Thanks for reporting. Next time, please share your system info (as requested in the contribution guide and in the issue template). It would have been especially relevant here.

You're most likely using Transformers v4.46, which is not compatible with TRL<v0.12 (about to be released). Make sure to downgrade transformers

pip install transformers"<=4.45"

OR

Upgrade to TRL>0.12 (this won't work before the release)

pip install trl">=0.12"

for ref, this issue has been solved in #2246

MonolithFoundation commented 4 weeks ago

Hi, am using transformers 4.47 and trl 0.11.4

Could u indicates me when would 0.12 release and why this error happens for trl 0.12?

monk1337 commented 3 weeks ago

Thanks for reporting. Next time, please share your system info (as requested in the contribution guide and in the issue template). It would have been especially relevant here.

You're most likely using Transformers v4.46, which is not compatible with TRL<v0.12 (about to be released). Make sure to downgrade transformers

pip install transformers"<=4.45"

OR

Upgrade to TRL>0.12 (this won't work before the release)

pip install trl">=0.12"

for ref, this issue has been solved in #2246

Worked for me as well. i was using unsloth and getting this error.

MonolithFoundation commented 3 weeks ago

I still didn't get the root reason for this. the APi changes so rapidly

qgallouedec commented 3 weeks ago

In our trl trainers, we had the following method:

def get_batch_samples(self, model, batch):

However, with the recent addition in Hugging Face Transformers PR #34198, Trainer now includes a new get_batch_samples method:

def get_batch_samples(self, epoch_iterator, num_batches):

This new method has the same name but a different purpose and parameter structure.

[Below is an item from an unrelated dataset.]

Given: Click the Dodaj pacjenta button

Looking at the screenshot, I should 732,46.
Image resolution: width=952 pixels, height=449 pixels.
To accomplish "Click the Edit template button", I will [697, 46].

Since our trl trainer inherits from the Transformers Trainer class, our original get_batch_samples method in trl is unintentionally overriding the new method in Trainer. This causes a conflict: when self.get_batch_samples(epoch_iterator, num_batches) is called, it actually tries to use our trl method signature (get_batch_samples(model, batch)) instead. This results in the following:

Consequently, when the method tries to execute model.generate(...), it raises an AttributeError because model is now a generator (inherited from epoch_iterator) rather than an expected model with a .generate method. This leads to the error:

policy_output = model.generate(
                ^^^^^^^^^^^^^^
AttributeError: 'generator' object has no attribute 'generate'

To resolve this, we needed to rename the method in #2246

MonolithFoundation commented 3 weeks ago

@qgallouedec So it is! However, after I upgraded trl to master branch, the error still persist why

qgallouedec commented 3 weeks ago

Please share your system info with trl env

maziyarpanahi commented 2 weeks ago

I am getting this error as well and I am also confused with the versions, backward compatibility, and the fix. What is the combination of transformers and trl libraries that resolves this issue? (which versions should we install for these 2 libraries so we don't see the error today)

Installed from the master and it worked. tnx

qgallouedec commented 2 weeks ago
pip install --upgrade trl